EXTRAIT À LIRE
Au mois de février dernier, Sur l'Adamant a remporté la récompense suprême lors de la Berlinale : l'Ours d'or. Le cinéaste français s'est ainsi vu remettre le prix des mains de la Présidente du Jury, Kristen Stewart. Cette dernière s'est d'ailleurs fendue d'un discours touchant, prouvant ainsi que certains documentaires peuvent être plus cinématographiques qu'une fiction.
Un film encensé par Kristen Stewart
La comédienne américaine affirmait ainsi : "Depuis des milliers d’années, on tourne en rond pour essayer de définir ce qui peut être considéré comme de l’art. Qui est autorisé à le faire et ce qui en détermine la valeur.(…) Ce film place la réflexion, le sentiment, le son et l’image relatifs à ces questions à un niveau profond, à un niveau humaniste, qui nous a tous touchés et submergés au sein du jury.
C’est la preuve cinématographique de la nécessité vitale de l’expression humaine, et c’est magistralement réalisé. (…) Les paramètres invisibles établis par l’industrie et l’académisme n'ont aucune chance face à ce film."
Etonné et bouleversé, Nicolas Philibert a déclaré en récupérant son prix : "Dans ce film nous ne distinguons pas toujours le patient du soignant et ce n'est pas grave. Comme nous le savons, les gens les plus fous ne sont pas ceux que l'on croit."
21 ans après avoir créé l'événement avec le documentaire Être et Avoirqui suivait les enfants et l'instituteur d'une classe unique en Auvergne, Nicolas Philibert réitère donc avec Sur l'Adamant. Présenté en sélection officielle à Cannes et nommé dans la catégorie Meilleur film aux César, Être et Avoir avait fait venir plus d'1,8 millions de spectateurs en salles. Un exploit pour un film documentaire non-animalier.
Premier volet d'un triptyque
Sur l'Adamant est d'ailleurs le premier volet d’un triptyque. Nicolas Philibert a tourné le second volet à Esquirol (Charenton) au sein des deux unités intra-hospitalières qui relèvent du pôle Paris centre. Le cinéaste explique dans le dossier de presse : "Il repose en grande partie sur des entretiens individuels entre patients et psychiatres. On y retrouvera quelques patients filmés sur l’Adamant, et d’autres. Il est en cours de montage."

DONNÉES À ANALYSER
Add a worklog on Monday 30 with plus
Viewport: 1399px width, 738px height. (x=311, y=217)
---
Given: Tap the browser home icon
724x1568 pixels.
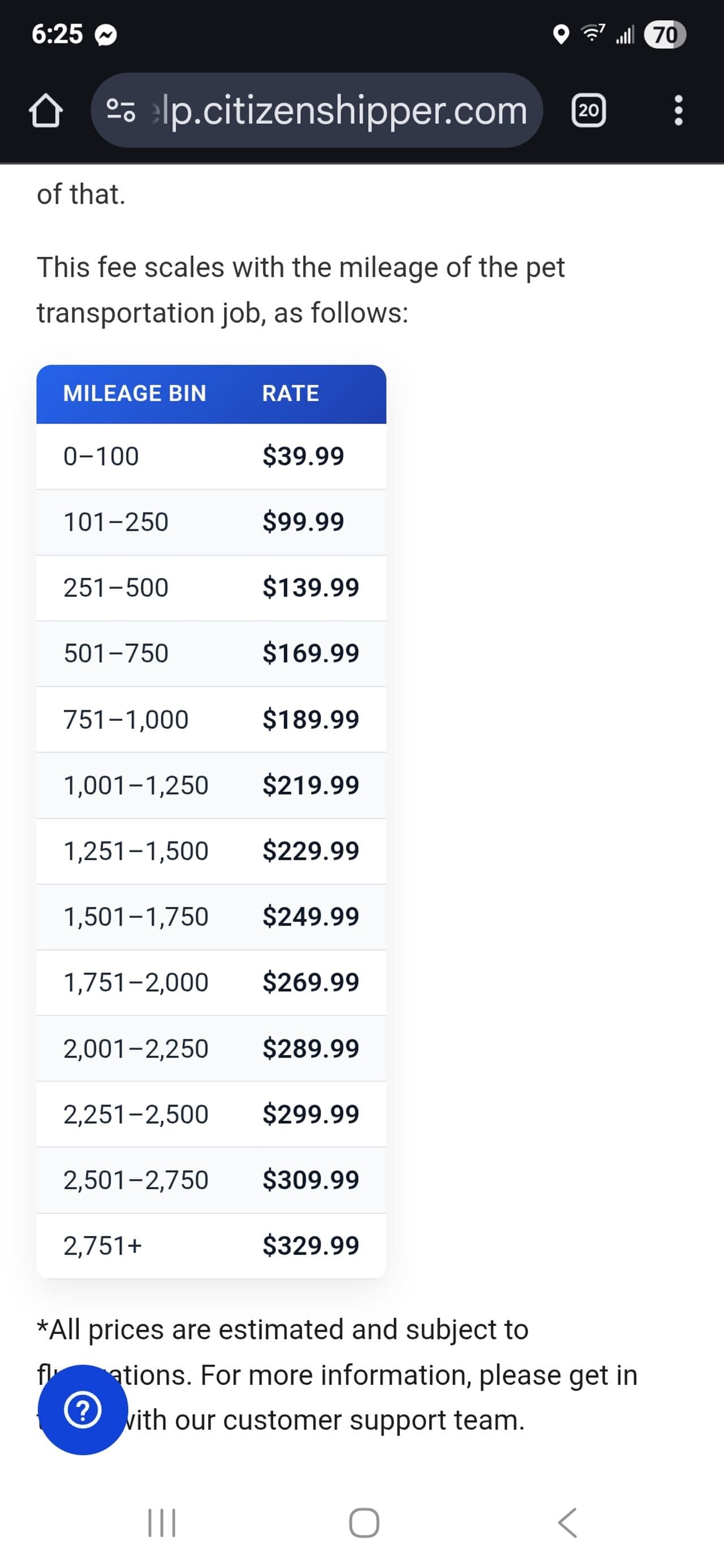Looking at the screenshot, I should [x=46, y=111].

ÉNONCÉ DU PROBLÈME
Selon l'extrait à lire, qui a remis l'Ours d'or au cinéaste lors de la Berlinale ?

RÉSULTAT CI-DESSOUS
Kristen Stewart, la présidente du jury.